Private Trust – In this, the Settlor creates a Trust primarily for the benefit of one or more particular individuals as its Beneficiary
Public Trust – In this, the beneficiaries are the general public or a class as a whole. It has some charitable end as its Beneficiary.
Express Trust – In this, the Settlor consciously decides to create a Trust over his assets either now or upon his death. It can be either a will or Trust deed.
Implied Trust – an implied Trust is created where some legal requirements for an Express Trust are not met, but an intention on behalf of the parties to create a Trust is presumed to exist.
There are many more depending on the type of object.
Purpose of Trusts
A Trust should be created for any lawful purpose. The purpose of a Trust SHOULD NOT be forbidden by law, be fraudulent, cause injury to any person or property or defeat the provisions of any law.
Any competent individual can create a Trust for any of these common legal purposes:
Charity– All charities must take the form of Trusts to make it legally valid and also to get Tax benefits. Charitable Trusts are public Trusts and must have certain purposes as its object such as alleviating poverty, providing education, carrying out some religious purpose etc.
Asset Protection– When a person wants to divorce himself from his own assets with an intention to protect his assets from future creditors, he can create a discretionary Trust of which the Settlor may become the protector and a Beneficiary. But he cannot become the Trustee or sole Beneficiary. Hence the Settlor can benefit from the Trust assets without owning them. His creditors cannot attack his assets.
Corporate Structures– Many business arrangements like in finance and insurance sectors use Trusts in their structure. Eg. Corporations
Will– When a minor is the Beneficiary in a Will, a Trust comes into existence automatically till the minor attains the age of 18.
Privacy– Trusts are created sometimes just for privacy. The terms of the Will is usually public. but the terms of the Trust is not.
Spendthrift Protection– An individual who is a spendthrift and does not have the ability to handle money can create an inter vivos Trust with a corporate Trustee who shall disburse the funds only for causes mentioned in the Trust deed.

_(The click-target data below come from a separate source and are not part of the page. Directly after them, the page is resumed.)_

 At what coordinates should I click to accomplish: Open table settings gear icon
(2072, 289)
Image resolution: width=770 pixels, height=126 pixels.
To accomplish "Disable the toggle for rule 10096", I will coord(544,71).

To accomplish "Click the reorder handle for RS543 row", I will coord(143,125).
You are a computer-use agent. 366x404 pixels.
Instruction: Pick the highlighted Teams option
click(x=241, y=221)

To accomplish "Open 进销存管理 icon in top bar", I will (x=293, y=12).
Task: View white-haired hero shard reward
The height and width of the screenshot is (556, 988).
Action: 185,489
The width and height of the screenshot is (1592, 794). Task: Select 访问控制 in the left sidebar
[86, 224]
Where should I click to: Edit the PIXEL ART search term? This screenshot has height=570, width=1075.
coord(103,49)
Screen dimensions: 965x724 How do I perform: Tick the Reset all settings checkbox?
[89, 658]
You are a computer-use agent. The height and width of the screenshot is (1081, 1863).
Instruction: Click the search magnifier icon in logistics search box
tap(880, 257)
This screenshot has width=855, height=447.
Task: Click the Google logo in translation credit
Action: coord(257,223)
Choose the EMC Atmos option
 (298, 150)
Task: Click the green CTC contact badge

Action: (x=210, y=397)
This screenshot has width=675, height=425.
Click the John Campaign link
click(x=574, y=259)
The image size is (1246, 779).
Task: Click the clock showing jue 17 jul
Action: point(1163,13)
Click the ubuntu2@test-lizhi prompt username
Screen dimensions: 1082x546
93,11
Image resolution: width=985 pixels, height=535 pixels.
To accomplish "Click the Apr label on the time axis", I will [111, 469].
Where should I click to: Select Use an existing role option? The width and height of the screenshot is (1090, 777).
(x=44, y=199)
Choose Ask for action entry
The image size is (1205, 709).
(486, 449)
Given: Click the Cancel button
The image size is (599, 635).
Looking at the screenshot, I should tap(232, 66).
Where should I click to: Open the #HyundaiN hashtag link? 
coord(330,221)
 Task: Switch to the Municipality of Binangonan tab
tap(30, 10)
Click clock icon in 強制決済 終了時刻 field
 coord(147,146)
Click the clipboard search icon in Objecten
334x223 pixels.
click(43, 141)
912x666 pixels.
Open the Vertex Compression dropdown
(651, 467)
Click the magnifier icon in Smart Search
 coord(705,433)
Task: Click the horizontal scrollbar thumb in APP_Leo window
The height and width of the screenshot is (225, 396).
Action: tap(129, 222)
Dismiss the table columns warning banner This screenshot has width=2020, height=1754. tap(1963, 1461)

Tax Benefits– Trusts are very useful if you are looking to avoid paying huge taxes.
A Trust becomes illegal and void on these basis:
Trust that is
in restraint of marriage
designed to induce separation of husband and wife or parent and child
concerning illegitimate children
followed by total failure of objects
How To Make A Trust In India?
A Trust can be created by any person over 18 years of age and mentally sound and capable to understand.
To create a Trust these steps are to be followed:
Draft the Trust deed
Mention the name of the Settlor, the Trustees, the Beneficiaries without any mistakes
Clearly mention the details of the Trust property
Provide details of the object and purpose of the Trust. It should not be for unlawful purpose.
Signature of Settlor, Trustees and Witnesses at the appropriate places
Print on stamp paper of due value
Register the deed in a Sub-Registrar office paying registration charges.
How To Make It Legally Valid?
If you have decided to make a Trust for any purposes mentioned above then follow these essential steps to make it legally valid:
Draft the Trust deed with caution and shrewd mind. The terms and wordings of the Trust deed should be clear and correct without any ambiguity or confusion.
There should be at least two Trustees.
Print on a Stamp paper of appropriate value.
Signature of the Settlor on all pages and two Trustees has to put in the end of the deed
Two Witnesses should also sign and attest the deed.
Register the deed in the Sub-Registrar office paying appropriate registration charges.
What Are The Essential Requirements Of A Trust?
A trust should include the following details:
A valid name for the Trust
A valid address for the Trust
Name of the Settlor
Name of two Trustees minimum
Property of the Trust – movable or immovable. Initially it is better to start with a small amount of money to avoid huge Stamp duty.
The purpose of the Trust clearly mentioning its objectives. The purpose should be legal and not unlawful.